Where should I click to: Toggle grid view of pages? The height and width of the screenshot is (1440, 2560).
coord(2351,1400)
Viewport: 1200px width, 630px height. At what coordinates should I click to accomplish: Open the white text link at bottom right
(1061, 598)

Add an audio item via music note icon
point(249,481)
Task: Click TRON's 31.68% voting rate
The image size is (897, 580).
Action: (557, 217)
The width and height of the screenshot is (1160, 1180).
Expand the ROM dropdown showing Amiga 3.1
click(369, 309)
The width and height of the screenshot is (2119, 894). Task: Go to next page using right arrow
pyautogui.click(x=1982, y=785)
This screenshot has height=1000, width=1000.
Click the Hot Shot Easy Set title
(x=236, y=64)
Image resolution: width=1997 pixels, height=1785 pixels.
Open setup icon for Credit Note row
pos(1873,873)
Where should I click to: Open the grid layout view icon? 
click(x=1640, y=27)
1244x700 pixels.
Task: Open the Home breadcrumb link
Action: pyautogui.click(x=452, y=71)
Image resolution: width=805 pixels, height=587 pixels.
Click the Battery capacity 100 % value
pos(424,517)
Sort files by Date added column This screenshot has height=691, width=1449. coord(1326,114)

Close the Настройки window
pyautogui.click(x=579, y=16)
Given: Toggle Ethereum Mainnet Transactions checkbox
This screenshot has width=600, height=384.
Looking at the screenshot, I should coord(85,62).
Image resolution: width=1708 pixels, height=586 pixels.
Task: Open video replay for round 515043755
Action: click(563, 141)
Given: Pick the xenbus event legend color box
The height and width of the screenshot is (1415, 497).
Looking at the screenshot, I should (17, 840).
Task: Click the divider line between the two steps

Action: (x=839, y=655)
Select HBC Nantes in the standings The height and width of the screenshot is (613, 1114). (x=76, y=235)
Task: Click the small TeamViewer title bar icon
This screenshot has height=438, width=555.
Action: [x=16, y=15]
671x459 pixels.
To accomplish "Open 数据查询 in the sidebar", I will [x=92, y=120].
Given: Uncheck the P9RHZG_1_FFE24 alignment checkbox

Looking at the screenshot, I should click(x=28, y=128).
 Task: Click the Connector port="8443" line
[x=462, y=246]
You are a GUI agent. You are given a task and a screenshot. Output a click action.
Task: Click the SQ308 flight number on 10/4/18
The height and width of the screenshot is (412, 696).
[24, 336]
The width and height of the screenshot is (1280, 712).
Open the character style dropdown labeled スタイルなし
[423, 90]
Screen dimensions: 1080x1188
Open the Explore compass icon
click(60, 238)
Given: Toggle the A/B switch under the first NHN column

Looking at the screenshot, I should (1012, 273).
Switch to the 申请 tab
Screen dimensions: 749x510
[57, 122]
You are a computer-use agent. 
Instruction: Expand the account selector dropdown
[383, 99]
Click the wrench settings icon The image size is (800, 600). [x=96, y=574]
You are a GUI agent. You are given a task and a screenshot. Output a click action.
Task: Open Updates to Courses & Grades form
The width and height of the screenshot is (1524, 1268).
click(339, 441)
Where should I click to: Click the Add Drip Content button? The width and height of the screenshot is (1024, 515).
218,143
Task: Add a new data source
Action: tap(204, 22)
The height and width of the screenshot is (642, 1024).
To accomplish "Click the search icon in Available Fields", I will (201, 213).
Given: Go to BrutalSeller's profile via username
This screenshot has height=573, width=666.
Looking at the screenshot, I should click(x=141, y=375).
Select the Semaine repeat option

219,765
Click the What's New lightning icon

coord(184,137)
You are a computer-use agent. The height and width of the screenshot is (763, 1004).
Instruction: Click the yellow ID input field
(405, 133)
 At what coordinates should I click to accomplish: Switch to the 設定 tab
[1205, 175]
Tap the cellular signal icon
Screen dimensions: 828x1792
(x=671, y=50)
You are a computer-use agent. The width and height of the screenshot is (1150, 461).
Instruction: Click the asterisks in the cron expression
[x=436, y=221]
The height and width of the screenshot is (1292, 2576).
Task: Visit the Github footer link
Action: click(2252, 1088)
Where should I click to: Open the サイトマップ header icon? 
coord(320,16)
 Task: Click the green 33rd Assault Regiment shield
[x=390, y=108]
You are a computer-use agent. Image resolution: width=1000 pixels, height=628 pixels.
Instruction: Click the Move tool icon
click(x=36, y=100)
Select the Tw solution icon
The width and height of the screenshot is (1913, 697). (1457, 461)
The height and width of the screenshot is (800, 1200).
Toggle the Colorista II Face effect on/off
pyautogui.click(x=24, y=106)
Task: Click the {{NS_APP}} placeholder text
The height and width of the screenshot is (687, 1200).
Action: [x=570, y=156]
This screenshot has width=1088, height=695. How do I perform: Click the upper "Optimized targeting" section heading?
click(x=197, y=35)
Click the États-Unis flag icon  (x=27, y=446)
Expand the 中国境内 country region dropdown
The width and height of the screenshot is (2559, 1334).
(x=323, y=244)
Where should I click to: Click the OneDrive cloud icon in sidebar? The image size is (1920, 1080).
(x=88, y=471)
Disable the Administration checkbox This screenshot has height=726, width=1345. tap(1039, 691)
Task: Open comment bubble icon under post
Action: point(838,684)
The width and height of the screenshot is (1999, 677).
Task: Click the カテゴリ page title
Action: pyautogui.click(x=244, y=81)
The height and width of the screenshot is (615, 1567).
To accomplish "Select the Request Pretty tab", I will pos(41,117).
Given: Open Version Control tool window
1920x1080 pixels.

● ● ●

_WHAT IS NEEDED_
Lay out the rows above as a numbered list, from the line containing "Disable the Administration" through the last line of the rows, inclusive, with blank lines left out.

_EXERCISE SOLUTION_
1. Disable the Administration checkbox This screenshot has height=726, width=1345. tap(1039, 691)
2. Task: Open comment bubble icon under post
3. Action: point(838,684)
4. The width and height of the screenshot is (1999, 677).
5. Task: Click the カテゴリ page title
6. Action: pyautogui.click(x=244, y=81)
7. The height and width of the screenshot is (615, 1567).
8. To accomplish "Select the Request Pretty tab", I will pos(41,117).
9. Given: Open Version Control tool window
10. 1920x1080 pixels.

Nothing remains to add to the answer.